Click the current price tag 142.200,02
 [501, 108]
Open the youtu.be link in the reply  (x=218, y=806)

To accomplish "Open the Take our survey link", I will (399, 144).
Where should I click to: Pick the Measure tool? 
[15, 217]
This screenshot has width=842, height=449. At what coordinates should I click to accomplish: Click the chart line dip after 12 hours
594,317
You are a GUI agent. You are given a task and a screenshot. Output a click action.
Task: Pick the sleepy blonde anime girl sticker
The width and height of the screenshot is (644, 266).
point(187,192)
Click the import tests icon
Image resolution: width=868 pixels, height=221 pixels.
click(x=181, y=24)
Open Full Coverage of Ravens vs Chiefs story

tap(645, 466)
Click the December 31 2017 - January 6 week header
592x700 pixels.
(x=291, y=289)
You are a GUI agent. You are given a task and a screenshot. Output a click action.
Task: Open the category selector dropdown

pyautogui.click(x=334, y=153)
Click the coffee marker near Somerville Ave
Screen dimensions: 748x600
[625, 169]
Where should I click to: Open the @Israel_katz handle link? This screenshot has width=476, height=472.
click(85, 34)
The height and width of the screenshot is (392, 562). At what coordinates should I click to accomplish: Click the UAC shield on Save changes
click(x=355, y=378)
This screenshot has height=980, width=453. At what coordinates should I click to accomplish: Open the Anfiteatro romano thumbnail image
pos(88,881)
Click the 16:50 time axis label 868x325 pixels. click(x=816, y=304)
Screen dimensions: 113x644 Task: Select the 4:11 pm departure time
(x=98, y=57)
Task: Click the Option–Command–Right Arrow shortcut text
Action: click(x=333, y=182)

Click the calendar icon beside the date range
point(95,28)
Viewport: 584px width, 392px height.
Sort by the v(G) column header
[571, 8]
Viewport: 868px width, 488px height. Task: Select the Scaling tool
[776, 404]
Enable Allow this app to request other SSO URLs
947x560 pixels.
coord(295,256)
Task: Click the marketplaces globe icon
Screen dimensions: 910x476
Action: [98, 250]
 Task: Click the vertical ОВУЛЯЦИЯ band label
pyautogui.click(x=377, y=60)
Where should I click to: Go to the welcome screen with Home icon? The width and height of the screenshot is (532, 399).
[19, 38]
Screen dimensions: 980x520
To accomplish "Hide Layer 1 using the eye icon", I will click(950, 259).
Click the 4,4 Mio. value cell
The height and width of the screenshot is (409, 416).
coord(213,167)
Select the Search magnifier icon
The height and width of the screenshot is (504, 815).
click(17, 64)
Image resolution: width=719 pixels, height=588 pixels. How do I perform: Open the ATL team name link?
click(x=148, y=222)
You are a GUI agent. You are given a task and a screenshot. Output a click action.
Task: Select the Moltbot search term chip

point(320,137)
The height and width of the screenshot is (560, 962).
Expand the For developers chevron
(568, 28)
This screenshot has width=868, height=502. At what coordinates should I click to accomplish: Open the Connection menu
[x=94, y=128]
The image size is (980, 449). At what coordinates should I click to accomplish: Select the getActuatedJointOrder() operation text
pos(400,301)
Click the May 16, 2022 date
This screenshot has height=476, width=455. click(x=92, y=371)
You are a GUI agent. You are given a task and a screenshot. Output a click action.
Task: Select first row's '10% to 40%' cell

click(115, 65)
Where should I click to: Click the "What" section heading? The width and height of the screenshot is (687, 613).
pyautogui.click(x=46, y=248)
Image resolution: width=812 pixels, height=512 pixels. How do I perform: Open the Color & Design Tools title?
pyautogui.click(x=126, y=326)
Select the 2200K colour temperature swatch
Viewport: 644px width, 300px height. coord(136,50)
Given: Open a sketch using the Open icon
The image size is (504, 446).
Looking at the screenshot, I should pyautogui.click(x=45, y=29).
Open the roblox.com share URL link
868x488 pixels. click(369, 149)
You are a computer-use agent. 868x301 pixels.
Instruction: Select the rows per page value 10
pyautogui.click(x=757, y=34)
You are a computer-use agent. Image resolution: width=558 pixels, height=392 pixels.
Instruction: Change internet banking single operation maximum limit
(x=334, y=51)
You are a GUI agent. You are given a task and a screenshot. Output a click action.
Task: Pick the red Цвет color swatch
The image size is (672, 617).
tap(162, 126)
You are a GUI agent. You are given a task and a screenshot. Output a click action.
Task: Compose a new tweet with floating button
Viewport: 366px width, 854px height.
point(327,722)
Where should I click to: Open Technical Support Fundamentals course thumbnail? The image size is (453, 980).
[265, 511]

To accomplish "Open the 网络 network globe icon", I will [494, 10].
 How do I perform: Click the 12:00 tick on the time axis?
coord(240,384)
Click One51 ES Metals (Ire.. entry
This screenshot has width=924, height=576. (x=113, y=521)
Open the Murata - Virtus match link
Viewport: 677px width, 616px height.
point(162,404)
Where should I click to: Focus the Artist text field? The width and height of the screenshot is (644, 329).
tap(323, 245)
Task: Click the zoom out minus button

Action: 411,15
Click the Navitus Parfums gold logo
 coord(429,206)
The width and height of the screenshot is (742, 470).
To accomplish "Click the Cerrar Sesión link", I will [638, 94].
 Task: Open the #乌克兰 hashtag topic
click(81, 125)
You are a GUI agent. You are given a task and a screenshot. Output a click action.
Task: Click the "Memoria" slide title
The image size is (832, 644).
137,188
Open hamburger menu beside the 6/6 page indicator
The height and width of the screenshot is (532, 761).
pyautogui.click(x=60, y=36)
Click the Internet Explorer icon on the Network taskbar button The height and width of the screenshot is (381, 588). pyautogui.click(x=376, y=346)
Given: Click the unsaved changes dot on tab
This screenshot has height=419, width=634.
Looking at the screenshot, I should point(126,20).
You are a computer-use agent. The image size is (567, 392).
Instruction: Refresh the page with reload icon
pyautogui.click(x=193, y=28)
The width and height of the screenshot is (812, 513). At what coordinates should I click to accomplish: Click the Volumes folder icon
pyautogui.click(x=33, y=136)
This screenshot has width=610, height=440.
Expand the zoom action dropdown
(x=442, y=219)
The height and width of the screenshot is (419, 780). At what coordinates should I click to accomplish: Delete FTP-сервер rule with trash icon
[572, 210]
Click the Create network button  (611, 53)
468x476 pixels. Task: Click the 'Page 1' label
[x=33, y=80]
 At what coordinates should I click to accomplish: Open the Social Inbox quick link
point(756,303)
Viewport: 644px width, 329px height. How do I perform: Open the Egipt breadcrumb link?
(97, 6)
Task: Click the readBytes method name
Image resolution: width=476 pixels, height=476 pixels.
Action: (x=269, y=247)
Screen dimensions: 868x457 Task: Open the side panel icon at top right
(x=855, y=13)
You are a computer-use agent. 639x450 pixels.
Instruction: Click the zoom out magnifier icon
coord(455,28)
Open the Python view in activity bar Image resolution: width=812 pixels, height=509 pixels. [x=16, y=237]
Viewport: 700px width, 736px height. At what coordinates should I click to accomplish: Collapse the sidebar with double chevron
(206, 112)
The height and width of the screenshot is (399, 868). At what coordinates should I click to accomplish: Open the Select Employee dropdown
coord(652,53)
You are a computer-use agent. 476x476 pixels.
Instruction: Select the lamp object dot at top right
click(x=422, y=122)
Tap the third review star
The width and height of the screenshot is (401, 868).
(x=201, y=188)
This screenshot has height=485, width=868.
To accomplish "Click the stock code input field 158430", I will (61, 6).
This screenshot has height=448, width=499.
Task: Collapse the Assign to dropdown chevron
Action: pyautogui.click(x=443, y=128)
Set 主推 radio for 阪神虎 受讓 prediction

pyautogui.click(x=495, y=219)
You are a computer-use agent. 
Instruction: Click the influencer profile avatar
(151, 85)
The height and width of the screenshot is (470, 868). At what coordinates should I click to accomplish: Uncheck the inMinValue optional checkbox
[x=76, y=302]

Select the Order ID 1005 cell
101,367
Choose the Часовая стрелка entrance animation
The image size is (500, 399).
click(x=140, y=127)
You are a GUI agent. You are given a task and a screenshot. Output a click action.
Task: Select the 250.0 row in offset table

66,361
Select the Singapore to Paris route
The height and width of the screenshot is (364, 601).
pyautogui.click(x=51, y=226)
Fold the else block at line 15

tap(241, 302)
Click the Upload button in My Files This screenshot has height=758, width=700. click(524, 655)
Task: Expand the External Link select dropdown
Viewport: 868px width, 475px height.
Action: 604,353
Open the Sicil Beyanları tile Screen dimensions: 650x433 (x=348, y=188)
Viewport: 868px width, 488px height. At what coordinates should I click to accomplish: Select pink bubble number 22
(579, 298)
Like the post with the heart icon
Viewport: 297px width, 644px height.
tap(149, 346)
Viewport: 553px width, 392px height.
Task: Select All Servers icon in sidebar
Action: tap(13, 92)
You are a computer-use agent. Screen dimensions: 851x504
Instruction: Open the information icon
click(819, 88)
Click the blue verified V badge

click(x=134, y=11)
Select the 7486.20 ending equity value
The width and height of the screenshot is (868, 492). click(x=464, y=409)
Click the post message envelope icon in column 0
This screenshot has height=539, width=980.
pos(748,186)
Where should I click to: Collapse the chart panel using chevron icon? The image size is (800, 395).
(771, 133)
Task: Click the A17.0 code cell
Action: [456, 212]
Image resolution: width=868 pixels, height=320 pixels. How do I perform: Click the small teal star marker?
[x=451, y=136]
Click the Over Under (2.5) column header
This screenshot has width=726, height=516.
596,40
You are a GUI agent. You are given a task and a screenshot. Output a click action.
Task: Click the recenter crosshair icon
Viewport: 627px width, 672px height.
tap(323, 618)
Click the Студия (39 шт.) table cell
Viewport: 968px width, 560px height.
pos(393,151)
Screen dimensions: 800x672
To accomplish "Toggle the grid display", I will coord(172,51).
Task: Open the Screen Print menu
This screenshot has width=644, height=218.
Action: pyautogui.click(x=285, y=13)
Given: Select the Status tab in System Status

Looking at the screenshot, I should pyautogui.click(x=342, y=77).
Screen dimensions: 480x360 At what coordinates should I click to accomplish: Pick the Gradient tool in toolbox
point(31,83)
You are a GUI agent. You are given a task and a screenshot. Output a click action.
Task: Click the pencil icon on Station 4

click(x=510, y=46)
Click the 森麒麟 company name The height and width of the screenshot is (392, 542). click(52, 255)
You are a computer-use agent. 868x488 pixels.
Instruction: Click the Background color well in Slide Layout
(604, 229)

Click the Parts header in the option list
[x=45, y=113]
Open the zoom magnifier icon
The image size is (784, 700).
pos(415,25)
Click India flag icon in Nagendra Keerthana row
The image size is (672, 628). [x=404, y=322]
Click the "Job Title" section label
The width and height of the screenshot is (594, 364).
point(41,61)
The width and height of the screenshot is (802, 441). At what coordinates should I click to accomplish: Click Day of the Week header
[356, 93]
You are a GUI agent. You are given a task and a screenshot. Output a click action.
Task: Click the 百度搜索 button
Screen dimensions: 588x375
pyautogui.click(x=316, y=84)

****

● ASSIGNED TASK:
The expected answer is every line above in which the word "globe" appears.

● RESULT:
Task: Click the marketplaces globe icon
To accomplish "Open the 网络 network globe icon", I will [494, 10].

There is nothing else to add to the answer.